Records for this task –
______________________________
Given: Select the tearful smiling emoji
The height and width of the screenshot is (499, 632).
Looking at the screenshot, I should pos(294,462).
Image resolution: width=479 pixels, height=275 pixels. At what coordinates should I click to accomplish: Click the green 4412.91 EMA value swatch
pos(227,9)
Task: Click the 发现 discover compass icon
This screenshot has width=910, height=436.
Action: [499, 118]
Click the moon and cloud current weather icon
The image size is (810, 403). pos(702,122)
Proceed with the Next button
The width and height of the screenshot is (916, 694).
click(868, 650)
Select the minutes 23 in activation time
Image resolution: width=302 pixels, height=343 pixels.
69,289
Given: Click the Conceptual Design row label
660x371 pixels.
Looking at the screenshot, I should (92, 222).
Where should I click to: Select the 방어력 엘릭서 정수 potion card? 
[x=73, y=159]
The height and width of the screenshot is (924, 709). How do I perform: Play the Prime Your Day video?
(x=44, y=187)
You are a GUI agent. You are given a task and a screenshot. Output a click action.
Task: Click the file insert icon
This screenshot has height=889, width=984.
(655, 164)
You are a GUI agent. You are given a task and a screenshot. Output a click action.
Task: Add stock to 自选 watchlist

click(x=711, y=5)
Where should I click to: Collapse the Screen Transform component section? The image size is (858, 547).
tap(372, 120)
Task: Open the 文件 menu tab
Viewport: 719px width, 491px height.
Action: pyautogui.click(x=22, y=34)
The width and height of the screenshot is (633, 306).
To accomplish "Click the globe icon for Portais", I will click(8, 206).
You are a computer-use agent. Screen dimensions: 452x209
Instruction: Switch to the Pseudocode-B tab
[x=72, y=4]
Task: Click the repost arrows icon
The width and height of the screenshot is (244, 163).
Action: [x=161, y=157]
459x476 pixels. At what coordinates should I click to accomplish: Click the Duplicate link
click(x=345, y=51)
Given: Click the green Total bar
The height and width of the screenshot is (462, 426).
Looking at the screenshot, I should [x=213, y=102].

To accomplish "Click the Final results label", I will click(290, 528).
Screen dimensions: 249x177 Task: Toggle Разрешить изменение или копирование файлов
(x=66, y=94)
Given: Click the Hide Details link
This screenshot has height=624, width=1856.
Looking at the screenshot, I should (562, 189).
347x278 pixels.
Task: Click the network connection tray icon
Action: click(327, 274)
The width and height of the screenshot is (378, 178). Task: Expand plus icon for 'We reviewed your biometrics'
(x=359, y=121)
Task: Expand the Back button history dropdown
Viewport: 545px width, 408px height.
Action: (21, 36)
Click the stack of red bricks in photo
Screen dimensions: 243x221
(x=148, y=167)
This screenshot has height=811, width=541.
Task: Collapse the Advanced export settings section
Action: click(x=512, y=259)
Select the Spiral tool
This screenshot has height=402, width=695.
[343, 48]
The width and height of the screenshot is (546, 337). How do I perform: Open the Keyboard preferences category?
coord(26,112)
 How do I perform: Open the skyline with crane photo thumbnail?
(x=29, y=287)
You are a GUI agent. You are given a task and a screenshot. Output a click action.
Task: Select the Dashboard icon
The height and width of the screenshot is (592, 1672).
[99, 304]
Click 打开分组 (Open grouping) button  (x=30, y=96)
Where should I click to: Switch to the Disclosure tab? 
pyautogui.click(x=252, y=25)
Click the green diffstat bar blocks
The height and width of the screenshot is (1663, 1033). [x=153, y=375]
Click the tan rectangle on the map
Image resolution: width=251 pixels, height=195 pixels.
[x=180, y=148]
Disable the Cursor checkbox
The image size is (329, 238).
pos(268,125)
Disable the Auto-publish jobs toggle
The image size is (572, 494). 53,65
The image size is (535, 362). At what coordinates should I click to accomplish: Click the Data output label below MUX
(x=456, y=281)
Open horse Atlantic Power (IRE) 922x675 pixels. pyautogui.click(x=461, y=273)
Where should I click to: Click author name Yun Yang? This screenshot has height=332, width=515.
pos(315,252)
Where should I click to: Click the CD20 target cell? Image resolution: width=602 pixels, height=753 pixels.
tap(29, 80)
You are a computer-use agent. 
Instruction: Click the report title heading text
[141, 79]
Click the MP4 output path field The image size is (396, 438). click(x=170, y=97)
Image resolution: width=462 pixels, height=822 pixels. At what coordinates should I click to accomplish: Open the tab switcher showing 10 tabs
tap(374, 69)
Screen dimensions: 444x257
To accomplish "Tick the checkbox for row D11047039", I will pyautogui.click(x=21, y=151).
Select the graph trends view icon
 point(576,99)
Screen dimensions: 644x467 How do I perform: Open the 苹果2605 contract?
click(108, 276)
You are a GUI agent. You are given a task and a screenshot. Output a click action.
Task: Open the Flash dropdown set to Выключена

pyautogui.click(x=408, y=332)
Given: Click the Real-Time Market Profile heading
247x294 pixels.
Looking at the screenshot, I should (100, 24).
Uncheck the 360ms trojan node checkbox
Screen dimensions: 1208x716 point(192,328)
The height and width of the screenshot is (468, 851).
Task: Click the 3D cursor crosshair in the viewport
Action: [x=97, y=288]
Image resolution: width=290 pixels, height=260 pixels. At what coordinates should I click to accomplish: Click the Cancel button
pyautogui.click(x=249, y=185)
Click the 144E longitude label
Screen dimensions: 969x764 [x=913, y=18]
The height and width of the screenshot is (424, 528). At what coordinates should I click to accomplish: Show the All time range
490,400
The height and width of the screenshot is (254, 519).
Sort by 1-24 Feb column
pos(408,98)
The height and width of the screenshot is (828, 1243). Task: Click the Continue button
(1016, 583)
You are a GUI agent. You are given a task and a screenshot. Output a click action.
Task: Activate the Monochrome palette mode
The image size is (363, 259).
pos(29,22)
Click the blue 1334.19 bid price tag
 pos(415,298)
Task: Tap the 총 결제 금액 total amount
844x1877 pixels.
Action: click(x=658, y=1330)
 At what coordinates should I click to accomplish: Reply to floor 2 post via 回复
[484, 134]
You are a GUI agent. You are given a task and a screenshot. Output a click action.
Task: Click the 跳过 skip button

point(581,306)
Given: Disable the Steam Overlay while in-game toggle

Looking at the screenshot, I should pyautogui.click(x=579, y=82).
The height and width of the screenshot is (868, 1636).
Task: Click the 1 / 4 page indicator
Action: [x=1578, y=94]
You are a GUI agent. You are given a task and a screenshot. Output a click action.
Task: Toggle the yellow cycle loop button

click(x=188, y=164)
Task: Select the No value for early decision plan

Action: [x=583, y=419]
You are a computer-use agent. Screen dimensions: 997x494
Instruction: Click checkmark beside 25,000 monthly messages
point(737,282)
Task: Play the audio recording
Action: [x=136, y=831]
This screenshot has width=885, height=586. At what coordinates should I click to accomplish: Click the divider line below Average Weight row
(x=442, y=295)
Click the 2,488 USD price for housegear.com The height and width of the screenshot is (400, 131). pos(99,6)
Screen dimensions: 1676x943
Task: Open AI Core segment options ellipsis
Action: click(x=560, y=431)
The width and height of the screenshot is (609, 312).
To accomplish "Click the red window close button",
______________________________
Exercise directions – Go to the line in the listing above that has "The height and width of the screenshot is (828, 1243)." in it. Set down that line and each one after it, exactly.

Answer section –
The height and width of the screenshot is (828, 1243). Task: Click the Continue button
(1016, 583)
You are a GUI agent. You are given a task and a screenshot. Output a click action.
Task: Activate the Monochrome palette mode
The image size is (363, 259).
pos(29,22)
Click the blue 1334.19 bid price tag
 pos(415,298)
Task: Tap the 총 결제 금액 total amount
844x1877 pixels.
Action: click(x=658, y=1330)
 At what coordinates should I click to accomplish: Reply to floor 2 post via 回复
[484, 134]
You are a GUI agent. You are given a task and a screenshot. Output a click action.
Task: Click the 跳过 skip button

point(581,306)
Given: Disable the Steam Overlay while in-game toggle

Looking at the screenshot, I should pyautogui.click(x=579, y=82).
The height and width of the screenshot is (868, 1636).
Task: Click the 1 / 4 page indicator
Action: [x=1578, y=94]
You are a GUI agent. You are given a task and a screenshot. Output a click action.
Task: Toggle the yellow cycle loop button

click(x=188, y=164)
Task: Select the No value for early decision plan

Action: [x=583, y=419]
You are a computer-use agent. Screen dimensions: 997x494
Instruction: Click checkmark beside 25,000 monthly messages
point(737,282)
Task: Play the audio recording
Action: [x=136, y=831]
This screenshot has width=885, height=586. At what coordinates should I click to accomplish: Click the divider line below Average Weight row
(x=442, y=295)
Click the 2,488 USD price for housegear.com The height and width of the screenshot is (400, 131). pos(99,6)
Screen dimensions: 1676x943
Task: Open AI Core segment options ellipsis
Action: click(x=560, y=431)
The width and height of the screenshot is (609, 312).
To accomplish "Click the red window close button",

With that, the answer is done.